What are the Signs and symptoms of Sudden Cardiac Arrest?
- Dizziness or lightheadedness just before the patient faints
- Loss of consciousness (fainting)
- Unexplained shortness of breath
- Racing heart
- Chest pain
- Lack of palpable pulse
- Unable to breathe normally and make gasping noises
Emergency treatment helps to prevent death due to SCA. After resuscitation, the following complications are associated with SCA:
- Postcardiac arrest shock
- reduced heart function
- Organ damage
Diagnosis: how is Sudden Cardiac Arrest diagnosed?
- SCA happens without any warning and is rarely diagnosed as it is happening. Most often, it is diagnosed after it happens.
- Diagnostic tests –
- Electrocardiogram (ECG) – Detects the heart’s electrical activity and signs of heart damage due to ischemic heart disease.
- Echocardiography (echo) – Helps identify areas of poor blood flow, previous injury to the heart muscle, and regions of the heart muscle that are not contracting properly.
- Gated blood pool scan or MUGA (Multiple gated acquisition) tests – A radioactive substance is injected into the vein to show how well the heart pumps blood.
- Cardiac Magnetic Resonance Imaging (MRI)
- Cardiac catheterization – To detect narrowed or blocked coronary arteries.
- Electrophysiology study – To record how the heart’s electrical system responds to electrical stimuli and certain medicines.
- Blood tests – The levels of potassium, magnesium, and other chemicals involved in the heart’s electrical signaling are detected.
Treatment: how is Sudden Cardiac Arrest treated?
- Emergency treatment is done to restore the heart’s normal rhythm. Cardiopulmonary resuscitation (CPR) is immediately performed to keep blood and oxygen circulating to the brain and throughout the body.
- Emergency treatment – Defibrillation is usually done to restore the vitals as well as consciousness immediately. CPR is performed till defibrillation can be done.
- Automated External Defibrillators (AEDs) – Untrained individuals can use a particular defibrillator to give electric shocks if a dangerous arrhythmia is detected.
- Cardiopulmonary resuscitation (CPR) – The center of the chest is pushed down by at least 2 inches at the rate of 100 to 120 pushes per minute. The chest is allowed to come back to the normal position before the next push.
- Surgical procedures – Long–term treatment in the hospital and other surgical procedures are done to treat the underlying condition responsible for the SCA. These include:
- Coronary artery bypass grafting or coronary angioplasty – These restore blood flow via the narrowed or blocked arteries to treat the ischemic heart disease and prevent another SCA in the future.
- Implantable cardioverter-defibrillator (ICD) – It is surgically placed in the skin in the chest to send electric shocks to control dangerous arrhythmias.

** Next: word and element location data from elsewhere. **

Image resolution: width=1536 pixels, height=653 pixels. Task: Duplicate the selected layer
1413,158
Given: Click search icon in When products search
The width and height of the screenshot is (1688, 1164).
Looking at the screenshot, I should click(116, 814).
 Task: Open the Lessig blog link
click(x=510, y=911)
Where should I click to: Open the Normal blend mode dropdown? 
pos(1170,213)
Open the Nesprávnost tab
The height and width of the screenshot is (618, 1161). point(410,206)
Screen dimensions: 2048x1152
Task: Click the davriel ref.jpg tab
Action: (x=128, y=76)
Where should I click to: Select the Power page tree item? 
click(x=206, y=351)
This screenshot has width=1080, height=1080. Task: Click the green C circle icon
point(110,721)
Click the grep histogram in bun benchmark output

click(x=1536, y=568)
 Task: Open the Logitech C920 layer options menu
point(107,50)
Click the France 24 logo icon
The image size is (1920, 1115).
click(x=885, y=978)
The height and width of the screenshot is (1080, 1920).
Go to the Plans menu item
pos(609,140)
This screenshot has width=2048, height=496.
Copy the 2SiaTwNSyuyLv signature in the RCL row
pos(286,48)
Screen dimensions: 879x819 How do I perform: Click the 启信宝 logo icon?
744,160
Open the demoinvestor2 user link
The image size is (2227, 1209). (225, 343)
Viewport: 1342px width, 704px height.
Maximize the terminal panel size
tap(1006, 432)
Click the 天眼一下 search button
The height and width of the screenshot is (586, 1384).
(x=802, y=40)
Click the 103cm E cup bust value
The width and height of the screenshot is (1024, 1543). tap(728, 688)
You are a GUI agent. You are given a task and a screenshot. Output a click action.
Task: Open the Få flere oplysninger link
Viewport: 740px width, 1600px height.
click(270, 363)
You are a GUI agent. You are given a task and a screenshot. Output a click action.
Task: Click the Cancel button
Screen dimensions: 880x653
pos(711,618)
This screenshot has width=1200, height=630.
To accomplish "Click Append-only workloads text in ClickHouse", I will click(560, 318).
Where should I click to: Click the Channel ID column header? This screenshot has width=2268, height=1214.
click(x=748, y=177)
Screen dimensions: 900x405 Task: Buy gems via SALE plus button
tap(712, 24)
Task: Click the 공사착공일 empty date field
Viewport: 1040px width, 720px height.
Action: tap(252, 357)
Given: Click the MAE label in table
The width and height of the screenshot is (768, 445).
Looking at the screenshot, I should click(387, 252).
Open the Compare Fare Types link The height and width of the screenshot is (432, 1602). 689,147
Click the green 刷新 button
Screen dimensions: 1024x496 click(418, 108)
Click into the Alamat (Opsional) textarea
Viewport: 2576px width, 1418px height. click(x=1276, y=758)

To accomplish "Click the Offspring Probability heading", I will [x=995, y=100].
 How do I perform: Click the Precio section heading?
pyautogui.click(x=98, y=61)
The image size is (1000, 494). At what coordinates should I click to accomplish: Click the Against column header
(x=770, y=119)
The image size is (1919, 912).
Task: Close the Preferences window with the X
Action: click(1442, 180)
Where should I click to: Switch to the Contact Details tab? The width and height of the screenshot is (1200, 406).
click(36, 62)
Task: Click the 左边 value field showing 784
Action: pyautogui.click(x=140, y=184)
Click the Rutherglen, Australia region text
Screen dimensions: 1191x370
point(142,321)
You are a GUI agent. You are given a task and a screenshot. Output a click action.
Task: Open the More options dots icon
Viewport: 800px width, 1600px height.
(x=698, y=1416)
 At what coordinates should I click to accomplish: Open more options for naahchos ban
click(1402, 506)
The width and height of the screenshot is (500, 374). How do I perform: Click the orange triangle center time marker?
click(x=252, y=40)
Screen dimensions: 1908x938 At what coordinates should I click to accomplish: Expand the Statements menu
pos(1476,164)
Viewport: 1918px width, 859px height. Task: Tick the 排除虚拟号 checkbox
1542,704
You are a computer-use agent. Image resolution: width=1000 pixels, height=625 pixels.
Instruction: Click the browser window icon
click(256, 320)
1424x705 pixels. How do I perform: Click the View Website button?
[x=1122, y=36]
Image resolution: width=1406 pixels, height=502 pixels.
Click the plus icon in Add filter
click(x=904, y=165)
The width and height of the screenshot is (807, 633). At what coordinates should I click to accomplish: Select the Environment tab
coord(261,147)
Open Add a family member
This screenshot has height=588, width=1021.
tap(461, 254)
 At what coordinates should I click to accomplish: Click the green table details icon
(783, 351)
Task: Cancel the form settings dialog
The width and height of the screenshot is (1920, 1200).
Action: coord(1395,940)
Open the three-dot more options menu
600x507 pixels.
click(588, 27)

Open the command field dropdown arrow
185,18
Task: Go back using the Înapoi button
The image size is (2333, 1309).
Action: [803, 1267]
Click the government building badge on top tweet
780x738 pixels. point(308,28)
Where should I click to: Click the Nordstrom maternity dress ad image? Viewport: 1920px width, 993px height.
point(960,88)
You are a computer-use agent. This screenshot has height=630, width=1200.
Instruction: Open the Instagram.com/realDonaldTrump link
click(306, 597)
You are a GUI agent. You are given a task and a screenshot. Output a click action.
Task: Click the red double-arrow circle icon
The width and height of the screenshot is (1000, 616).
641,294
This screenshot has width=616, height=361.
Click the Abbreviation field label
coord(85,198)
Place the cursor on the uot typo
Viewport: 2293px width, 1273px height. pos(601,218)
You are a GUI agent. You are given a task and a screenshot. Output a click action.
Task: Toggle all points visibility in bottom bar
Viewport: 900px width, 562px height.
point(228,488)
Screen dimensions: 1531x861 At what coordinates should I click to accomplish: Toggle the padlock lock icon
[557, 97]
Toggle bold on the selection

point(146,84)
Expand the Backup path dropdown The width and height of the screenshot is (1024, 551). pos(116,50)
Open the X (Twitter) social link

- Medications to prevent sudden cardiac death –
Living with SCA –
- Cardiac rehabilitation
- Dietary intake rich in soluble fiber and low in saturated and trans fat
- Managing a healthy weight
- Managing stress
- Quitting smoking
Preventing SCA –
- Exercising regularly
- Regularly taking the prescribed medicines to treat the underlying conditions
- Controlling diabetes, high blood pressure, and high cholesterol
- Limiting alcohol intake
When to see a doctor? :
Consult immediately with a cardiologist or cardiac electrophysiologist if chest pain or shortness of breath is experienced for prolonged periods. It is critical to call the emergency helpline number immediately if someone collapses or seems lifeless. The average cost of an AED for use at – home ranges from Rs. 65K to 2 lakhs. The price of a standard ICD surgery lies around Rs. 3.5 to 4.5 lakhs.